Document text:
Blackpool
- Owner: Owen Oyston
- Chairman: Karl Oyston
- Manager: Neil McDonald
- Stadium: Bloomfield Road Blackpool, England (Capacity: 17,338)
- League One: 22nd (relegated)
- FA Cup: First round
- League Cup: First round
- Football League Trophy: Northern quarter-final
- Top goalscorer: League: Mark Cullen (9) All: Mark Cullen (9)
- Highest home attendance: 9,226 vs. Wigan Athletic (30 April 2016)
- Lowest home attendance: 5,960 vs. Chesterfield (29 September 2015)
| Home colours | Away colours |
- ← 2014–152016–17 →

= 2015–16 Blackpool F.C. season =

English football club season

The 2015–16 season was Blackpool's 107th season in the Football League, and their first season back in League One following relegation from the 2014–15 Football League Championship. Along with competing in League One, the club also participated in the FA Cup, League Cup and Football League Trophy. The season covered the period from 1 July 2015 to 30 June 2016.

The club was managed by Neil McDonald, in his first season in charge. Following Blackpool's relegation to League Two at the end of the season, McDonald left his role as Blackpool manager.

Blackpool finished 22nd in League One and were relegated for the second-successive season. They played the 2016–17 campaign in League Two, their first time playing in the bottom division of English professional football in fifteen years.

They were also knocked out of both the FA Cup and League up at the first-round stage.

Problems and tasks:
a. Do these statements agree with the Blackpool season text? (i) The club's lowest home attendance came against Chesterfield. (ii) Neil McDonald had also managed Blackpool the season before. (iii) The season covered 1 July 2015 to 30 June 2016.
b. According to the Blackpool season text, who was the club's top goalscorer in all competitions, and with how many goals?

Dataset section:
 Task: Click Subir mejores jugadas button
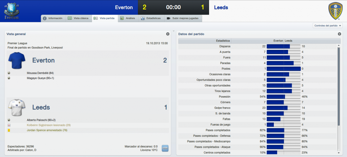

Answers for the exercise:
a.
(i) Yes: "Lowest home attendance: 5,960 vs. Chesterfield (29 September 2015)"
(ii) No: "The club was managed by Neil McDonald, in his first season in charge."
(iii) Yes: "The season covered the period from 1 July 2015 to 30 June 2016."

b. Mark Cullen, with 9 goals.